Así cualquiera Sábado, Nov 29 2008 

Ordenando roperos y cajas, hace unos meses encontré unas fotos de vacaciones familiares. Me llamó la atención ver a mis primas Helena y Cristina, en Asunción del Paraguay luciendo sendos ponchos tejidos por una abuela. Helena uno azul con una raya roja y Cristina uno rojo con rayas azules. En las siguientes vacaciones en lo de mi abuela, mi prima Cristina lucía el azul y yo el rojo. En alguna otra ocasión he lucido yo el azul…y se que ambos pasaron a Mercedes y Susana, unas primas menores.

Si bien no tengo memoria de todo lo que me ha pasado, suelo recordar algunos estrenos. El primer día que usé cada uno de esos abrigos están en algún recuerdo algo borroso. Eran abrigados y cómodos…y los flecos se metían dentro de la leche. No recordaba como habían llegado a mi…un día los vi en el placard y los usé.

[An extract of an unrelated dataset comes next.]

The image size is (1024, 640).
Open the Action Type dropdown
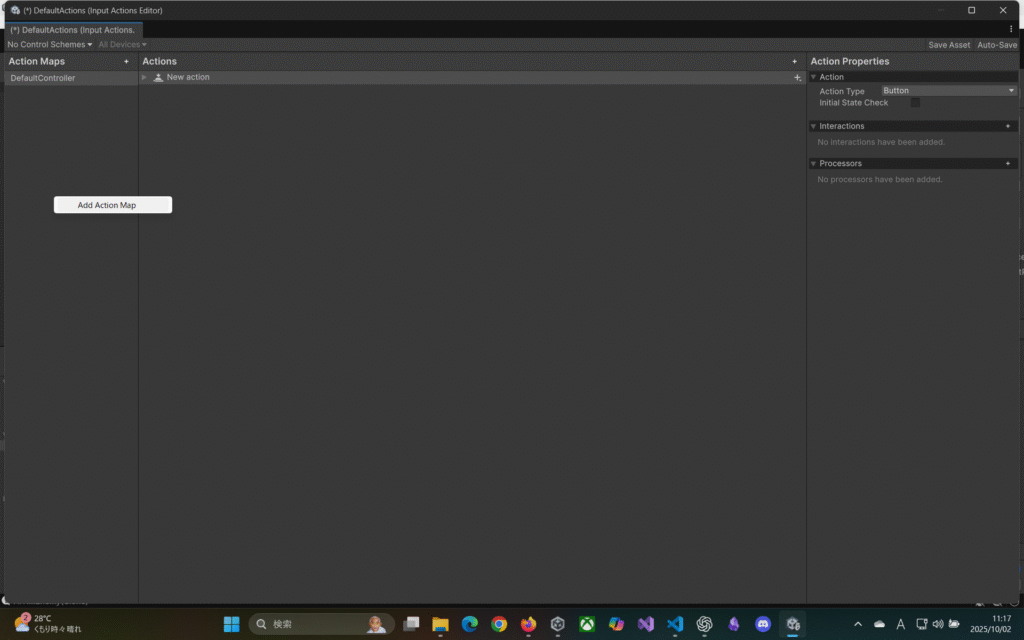point(948,91)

Varias prendas pasaron por el mismo camino. Se me ocurren que, o las cuidábamos más o eran de mejor calidad…o ambas cosas.

A menudo, leyendo Infobae, siento una especie de déjà vu…como si lo que estuviera leyendo ya lo hubiese leído antes. Fueron tantos los días que sentí eso, que empecé a pensar que algún fenómeno paranormal acontecía…pero no…es otra de las avivadas de Infobae.

Hace unos días apareció esto…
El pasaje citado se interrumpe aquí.